With Cape Town dam levels hitting a new high of 81.7% and average Western Cape dam levels set to top the psychological 65% mark, the agriculture and tourism sectors in the province are eyeing better prospects in coming months.
Both Cape Town’s and the provincial dam levels reached a four-year high in August, following the region’s worst drought in 100 years, which hit the agriculture, tourism and property sectors particularly badly.
The City of Cape Town’s latest Dam levels report shows that the Western Cape Water Supply System, comprising the region’s six largest dams, on Monday recorded another week of improvement, up 1.2% to 81.7%. This time last year, average dam levels in the system were at 59.6% while in 2017 they were at just 32.3%.
Two dams in the system, the Berg River and Steenbras Lower dams, are more than 100% full while Theewaterskloof, the city’s largest dam, surpassed the 70% mark last week. The national Department of Water and Sanitation said last week that average dam levels in the Western Cape were at 64.55%, a 12% increase on last year.
Wandile Sihlobo, chief economist at the Agricultural Business Chamber, tells said with the Western Cape receiving good rainfall in the past few weeks, wheat, barley and canola crops can expect higher yields. However, he is taking a “wait and see” approach with regards to the horticultural side, which includes table grape and wine grape production.

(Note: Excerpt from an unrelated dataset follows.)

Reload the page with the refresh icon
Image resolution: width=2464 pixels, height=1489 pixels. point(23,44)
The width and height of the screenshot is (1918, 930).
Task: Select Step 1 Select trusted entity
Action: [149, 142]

“While the recent rains have benefitted horticulture in the province, it is still too early to say what the positive impact will be. We need the good rains to continue into August and September to increase soil moisture content and to really boost horticulture.”
Tshifhiwa Tshivhengwa, CEO of the Tourism Business Council of South Africa, says Cape Town’s much-improved dam levels are “good news” for tourism. “Thankfully the drought situation was relatively short-lived, and we never reached ‘Day Zero’ in the city.